Professor Andrew Vann is the Vice-Chancellor and President of Charles Sturt University in Australia.  Charles Sturt University, is a university that is led by the motto “for the public good.” The university develops holistic, far-sighted people who help their communities grow and flourish. Acknowledging the culture and insight of Indigenous Australians, CSU’s ethos is clearly described by the Wiradjuri phrase: ‘yindyamarra winhanganha’ (‘the wisdom of respectfully knowing how to live well in a world worth living in’.) 

Professor Vann’s experience ranges from civil engineering and artificial intelligence to pedagogical change in engineering programs. He is a firm believer of access to education for indigenous communities and as the leader of CSU, continues to nurture an environment at the university that fosters and embraces diversity and individual growth.

Mark Wilson, Director of Civic Learning Initiatives, Auburn University

Dr. Mark Wilson is Director of Civic Learning Initiatives and the Caroline Marshall Draughon Center for the Arts & Humanities in the College of Liberal Arts at Auburn University. He holds degrees from the University of Mobile (B.A. Religion), McAfee School of Theology at Mercer University (Master of Divinity), and Auburn University (Ph.D. History).  He is the author of William Owen Carver’s Controversies in the Baptist South, co-author of the forthcoming book Living Democracy: Students as Citizens, Communities as Classrooms, and several articles.

Wilson is an Appalachian Teaching Fellow with the Appalachian Regional Commission and Secretary of the Alabama Historical Association. His teaching duties include Introduction to Community and Civic Engagement, as well as practicum courses which provide living-learning experiences for students in rural, Alabama communities and beyond. He has coordinated contracts and grants with the National Endowment for the Arts, National Endowment for the Humanities, Appalachian Regional Commission, Kettering Foundation, David Mathews Center for Civic Life, Alabama Humanities Foundation, and others.  Wilson is a member of the Board of Directors for the National Issues Forums Institute.
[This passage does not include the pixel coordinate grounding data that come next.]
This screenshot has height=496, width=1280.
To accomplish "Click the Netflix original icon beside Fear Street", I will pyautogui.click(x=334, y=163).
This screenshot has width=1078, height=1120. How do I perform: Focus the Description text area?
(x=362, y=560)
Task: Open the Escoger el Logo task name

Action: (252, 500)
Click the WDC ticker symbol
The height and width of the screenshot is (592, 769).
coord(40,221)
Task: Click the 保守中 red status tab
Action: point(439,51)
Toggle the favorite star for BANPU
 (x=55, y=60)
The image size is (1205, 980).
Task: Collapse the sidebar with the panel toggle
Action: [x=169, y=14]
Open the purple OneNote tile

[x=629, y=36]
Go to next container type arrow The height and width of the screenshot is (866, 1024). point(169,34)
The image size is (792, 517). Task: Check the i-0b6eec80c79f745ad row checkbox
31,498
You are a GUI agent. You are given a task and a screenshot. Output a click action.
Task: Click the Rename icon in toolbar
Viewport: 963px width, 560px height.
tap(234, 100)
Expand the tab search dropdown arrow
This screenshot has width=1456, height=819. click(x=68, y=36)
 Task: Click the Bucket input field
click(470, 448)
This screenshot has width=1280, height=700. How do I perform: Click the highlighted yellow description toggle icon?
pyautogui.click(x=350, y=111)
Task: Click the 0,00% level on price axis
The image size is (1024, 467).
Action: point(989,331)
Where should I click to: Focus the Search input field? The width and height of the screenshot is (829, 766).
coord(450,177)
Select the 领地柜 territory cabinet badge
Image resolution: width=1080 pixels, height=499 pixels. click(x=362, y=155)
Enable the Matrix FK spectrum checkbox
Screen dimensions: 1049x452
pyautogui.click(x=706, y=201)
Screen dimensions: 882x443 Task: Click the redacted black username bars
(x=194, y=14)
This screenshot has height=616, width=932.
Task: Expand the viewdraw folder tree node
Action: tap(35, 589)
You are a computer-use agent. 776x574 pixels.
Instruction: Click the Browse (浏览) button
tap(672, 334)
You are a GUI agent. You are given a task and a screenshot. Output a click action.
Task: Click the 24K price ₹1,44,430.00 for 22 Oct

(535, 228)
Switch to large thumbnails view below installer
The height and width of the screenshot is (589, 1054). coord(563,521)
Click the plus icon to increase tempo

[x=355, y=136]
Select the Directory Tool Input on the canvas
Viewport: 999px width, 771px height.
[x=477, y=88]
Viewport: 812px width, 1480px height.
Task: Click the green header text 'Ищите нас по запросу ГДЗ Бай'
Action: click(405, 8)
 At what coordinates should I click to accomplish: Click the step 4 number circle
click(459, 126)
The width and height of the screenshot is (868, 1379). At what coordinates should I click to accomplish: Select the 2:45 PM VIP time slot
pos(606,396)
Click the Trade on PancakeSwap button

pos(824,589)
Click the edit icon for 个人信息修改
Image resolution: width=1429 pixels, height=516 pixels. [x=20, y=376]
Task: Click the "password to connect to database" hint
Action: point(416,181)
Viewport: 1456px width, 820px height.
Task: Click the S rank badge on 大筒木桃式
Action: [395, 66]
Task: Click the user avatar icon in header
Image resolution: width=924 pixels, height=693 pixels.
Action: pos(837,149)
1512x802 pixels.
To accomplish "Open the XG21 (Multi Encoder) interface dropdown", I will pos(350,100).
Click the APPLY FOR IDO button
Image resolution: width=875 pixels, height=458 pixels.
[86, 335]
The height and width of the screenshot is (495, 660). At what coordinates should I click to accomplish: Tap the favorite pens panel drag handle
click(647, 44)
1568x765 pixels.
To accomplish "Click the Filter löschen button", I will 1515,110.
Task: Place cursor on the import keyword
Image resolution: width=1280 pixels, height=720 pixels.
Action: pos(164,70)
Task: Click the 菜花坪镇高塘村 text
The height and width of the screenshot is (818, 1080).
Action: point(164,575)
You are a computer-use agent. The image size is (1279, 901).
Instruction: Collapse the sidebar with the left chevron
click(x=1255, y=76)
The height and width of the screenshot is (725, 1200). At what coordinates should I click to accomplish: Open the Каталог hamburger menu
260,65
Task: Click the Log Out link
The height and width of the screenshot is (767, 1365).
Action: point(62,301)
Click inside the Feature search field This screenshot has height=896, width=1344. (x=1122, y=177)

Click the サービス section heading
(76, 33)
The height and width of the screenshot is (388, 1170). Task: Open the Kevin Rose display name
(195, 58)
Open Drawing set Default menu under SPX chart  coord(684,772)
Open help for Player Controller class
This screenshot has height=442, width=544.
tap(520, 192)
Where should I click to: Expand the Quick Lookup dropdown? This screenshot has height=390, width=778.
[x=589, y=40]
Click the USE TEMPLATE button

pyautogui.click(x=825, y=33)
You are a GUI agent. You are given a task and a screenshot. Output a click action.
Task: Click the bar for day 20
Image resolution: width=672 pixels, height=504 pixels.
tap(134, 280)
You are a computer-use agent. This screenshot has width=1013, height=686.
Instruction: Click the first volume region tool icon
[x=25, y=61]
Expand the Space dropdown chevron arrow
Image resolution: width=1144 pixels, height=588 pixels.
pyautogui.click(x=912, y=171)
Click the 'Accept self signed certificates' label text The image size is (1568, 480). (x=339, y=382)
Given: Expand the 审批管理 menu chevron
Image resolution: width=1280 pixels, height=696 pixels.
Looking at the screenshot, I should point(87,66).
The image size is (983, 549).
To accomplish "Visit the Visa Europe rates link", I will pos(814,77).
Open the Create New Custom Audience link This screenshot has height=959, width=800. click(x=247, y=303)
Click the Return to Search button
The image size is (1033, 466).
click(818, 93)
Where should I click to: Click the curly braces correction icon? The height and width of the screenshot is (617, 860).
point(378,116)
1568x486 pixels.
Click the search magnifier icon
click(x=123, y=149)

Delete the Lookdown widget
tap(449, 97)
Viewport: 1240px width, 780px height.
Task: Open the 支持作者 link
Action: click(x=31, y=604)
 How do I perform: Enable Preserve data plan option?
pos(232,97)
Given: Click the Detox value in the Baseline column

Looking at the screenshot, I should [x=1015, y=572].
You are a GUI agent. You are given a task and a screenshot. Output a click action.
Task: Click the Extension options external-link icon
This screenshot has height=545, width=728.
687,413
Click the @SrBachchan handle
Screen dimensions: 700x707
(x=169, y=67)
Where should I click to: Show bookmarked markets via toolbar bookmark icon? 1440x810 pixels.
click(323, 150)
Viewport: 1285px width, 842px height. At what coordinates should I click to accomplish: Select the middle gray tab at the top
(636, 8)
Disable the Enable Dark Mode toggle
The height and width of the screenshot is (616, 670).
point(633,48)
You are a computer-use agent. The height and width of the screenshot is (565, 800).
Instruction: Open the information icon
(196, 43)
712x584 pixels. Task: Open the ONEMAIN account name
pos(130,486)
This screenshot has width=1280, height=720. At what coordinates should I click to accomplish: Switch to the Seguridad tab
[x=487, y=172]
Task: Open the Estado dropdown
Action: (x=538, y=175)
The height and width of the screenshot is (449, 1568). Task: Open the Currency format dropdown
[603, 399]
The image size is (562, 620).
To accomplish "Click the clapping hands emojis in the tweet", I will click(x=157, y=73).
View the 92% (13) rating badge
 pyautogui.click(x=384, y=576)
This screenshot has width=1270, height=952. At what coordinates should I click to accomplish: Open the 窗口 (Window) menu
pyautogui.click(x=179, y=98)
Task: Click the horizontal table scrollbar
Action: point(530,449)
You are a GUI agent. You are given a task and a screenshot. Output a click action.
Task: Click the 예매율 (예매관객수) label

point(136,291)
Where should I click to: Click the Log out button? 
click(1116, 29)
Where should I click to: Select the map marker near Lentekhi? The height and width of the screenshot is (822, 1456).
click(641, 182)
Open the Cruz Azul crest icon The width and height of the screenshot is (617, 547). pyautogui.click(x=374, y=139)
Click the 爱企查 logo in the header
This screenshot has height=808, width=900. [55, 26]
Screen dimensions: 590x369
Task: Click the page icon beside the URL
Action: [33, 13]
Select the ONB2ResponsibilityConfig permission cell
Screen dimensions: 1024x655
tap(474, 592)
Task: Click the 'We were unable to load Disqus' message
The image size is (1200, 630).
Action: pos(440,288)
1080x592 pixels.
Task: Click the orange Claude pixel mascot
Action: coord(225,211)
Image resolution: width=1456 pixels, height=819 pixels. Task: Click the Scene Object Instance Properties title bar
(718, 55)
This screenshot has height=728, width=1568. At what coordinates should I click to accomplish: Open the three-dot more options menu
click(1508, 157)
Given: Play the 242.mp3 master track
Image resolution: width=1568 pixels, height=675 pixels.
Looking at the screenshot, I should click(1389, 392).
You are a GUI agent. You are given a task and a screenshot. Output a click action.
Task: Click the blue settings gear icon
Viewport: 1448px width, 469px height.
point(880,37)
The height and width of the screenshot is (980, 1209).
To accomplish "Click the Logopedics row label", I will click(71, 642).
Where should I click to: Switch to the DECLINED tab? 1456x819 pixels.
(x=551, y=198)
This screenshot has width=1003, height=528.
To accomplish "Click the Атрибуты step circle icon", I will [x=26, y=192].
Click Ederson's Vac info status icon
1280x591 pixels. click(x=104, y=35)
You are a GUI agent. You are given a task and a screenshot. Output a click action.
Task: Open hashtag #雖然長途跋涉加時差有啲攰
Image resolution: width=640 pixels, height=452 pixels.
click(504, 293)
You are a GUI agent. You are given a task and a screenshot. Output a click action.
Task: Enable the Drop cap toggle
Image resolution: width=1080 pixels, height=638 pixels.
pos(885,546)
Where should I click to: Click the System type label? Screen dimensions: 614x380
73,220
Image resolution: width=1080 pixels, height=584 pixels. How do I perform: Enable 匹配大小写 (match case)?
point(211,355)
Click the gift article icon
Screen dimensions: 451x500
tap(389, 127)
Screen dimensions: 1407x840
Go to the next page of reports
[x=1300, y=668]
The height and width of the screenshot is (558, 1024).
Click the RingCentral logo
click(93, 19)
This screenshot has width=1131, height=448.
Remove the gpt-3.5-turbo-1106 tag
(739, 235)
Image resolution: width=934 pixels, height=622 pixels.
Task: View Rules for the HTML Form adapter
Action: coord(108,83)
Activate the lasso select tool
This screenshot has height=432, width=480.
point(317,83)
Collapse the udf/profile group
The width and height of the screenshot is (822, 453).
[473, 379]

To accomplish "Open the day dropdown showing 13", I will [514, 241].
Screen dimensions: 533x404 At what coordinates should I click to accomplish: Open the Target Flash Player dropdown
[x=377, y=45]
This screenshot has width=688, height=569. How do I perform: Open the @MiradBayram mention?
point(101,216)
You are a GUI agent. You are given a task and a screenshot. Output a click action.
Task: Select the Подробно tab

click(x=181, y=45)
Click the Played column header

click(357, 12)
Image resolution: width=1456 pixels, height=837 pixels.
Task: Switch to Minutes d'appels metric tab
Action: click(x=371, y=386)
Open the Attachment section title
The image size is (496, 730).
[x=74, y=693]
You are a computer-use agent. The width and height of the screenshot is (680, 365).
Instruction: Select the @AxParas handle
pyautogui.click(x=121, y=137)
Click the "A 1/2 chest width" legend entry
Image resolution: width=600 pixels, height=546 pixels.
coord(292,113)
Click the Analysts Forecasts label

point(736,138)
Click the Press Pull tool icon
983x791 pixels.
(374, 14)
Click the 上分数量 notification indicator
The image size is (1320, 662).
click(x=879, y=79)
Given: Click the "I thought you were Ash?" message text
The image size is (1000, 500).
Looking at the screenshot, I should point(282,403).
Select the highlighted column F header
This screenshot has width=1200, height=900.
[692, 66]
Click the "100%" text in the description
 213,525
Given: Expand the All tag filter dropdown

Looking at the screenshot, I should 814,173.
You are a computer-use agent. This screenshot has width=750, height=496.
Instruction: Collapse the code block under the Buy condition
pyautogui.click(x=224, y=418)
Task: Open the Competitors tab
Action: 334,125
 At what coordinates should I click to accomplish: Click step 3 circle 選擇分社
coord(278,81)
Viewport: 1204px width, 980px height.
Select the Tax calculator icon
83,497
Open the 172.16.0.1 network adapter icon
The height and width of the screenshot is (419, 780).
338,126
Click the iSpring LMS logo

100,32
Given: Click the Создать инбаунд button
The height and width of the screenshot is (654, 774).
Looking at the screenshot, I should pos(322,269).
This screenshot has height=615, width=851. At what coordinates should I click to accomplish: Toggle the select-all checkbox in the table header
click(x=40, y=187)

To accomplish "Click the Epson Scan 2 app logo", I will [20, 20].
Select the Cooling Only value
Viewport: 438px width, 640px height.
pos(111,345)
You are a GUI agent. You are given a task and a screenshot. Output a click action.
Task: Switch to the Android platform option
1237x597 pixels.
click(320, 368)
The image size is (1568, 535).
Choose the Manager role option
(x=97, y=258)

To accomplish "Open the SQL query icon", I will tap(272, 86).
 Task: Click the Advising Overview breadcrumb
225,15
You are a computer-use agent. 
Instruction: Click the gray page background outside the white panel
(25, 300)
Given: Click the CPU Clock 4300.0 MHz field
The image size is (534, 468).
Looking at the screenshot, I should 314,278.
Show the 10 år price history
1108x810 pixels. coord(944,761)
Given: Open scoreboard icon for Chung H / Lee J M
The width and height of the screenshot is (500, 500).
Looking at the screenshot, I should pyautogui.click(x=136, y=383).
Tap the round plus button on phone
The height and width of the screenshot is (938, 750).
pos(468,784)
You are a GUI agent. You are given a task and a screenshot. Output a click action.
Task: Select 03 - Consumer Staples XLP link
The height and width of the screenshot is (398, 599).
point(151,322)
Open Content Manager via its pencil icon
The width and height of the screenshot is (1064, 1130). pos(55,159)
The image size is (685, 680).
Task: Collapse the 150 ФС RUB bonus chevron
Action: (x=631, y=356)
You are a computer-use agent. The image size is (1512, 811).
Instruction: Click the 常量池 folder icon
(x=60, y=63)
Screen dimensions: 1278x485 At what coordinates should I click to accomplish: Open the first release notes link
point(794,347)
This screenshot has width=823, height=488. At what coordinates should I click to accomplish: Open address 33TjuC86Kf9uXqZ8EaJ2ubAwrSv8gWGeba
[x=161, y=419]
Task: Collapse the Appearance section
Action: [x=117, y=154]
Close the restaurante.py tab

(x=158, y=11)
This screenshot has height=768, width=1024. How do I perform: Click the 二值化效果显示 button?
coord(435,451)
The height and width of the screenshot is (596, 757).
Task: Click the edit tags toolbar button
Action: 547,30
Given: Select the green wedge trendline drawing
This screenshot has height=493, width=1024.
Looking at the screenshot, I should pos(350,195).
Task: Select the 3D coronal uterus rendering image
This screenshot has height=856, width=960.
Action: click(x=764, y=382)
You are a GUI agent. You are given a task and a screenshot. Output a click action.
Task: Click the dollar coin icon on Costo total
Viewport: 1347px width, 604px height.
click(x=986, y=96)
Sebastian Zuze, Certification Services Director, Zimbabwe National Standards Body

Sebastian Zuze currently serves as the Certification Services Director of Zimbabwe’s National Standards Body (SAZ). He has previously worked in industry for nearly two decades in the Food and Manufacturing Sectors. He is an accomplished entrepreneur, the founder and owner of one of Zimbabwe’s Infrastructure Construction and Maintenance Company. Sebastian works collaboratively with a variety of businesses, government, churches and the independent sectors. He has Leadership and practical skills in the design, validation and delivery of a range of Corporate Leadership and Strategy courses and programmes to meet a variety of stakeholder needs.

He is a business consultant for the World Bank Entrepreneurship Skill Development Program called “Stepping It Up”. He is also a high profile motivational speaker, has a range of presentations which he has presented at both national and international forums. Sebastian is a holder of a Master of Business Leadership degree (MBL) and a holder of a Bachelor of Applied Sciences, BSc (Honours) in Applied Chemistry from the National University of Science and Technology. Sebastian is also a part time lecturer at the University of Zimbabwe (UZ), a part time lecturer at the Catholic University in Zimbabwe (CUZ).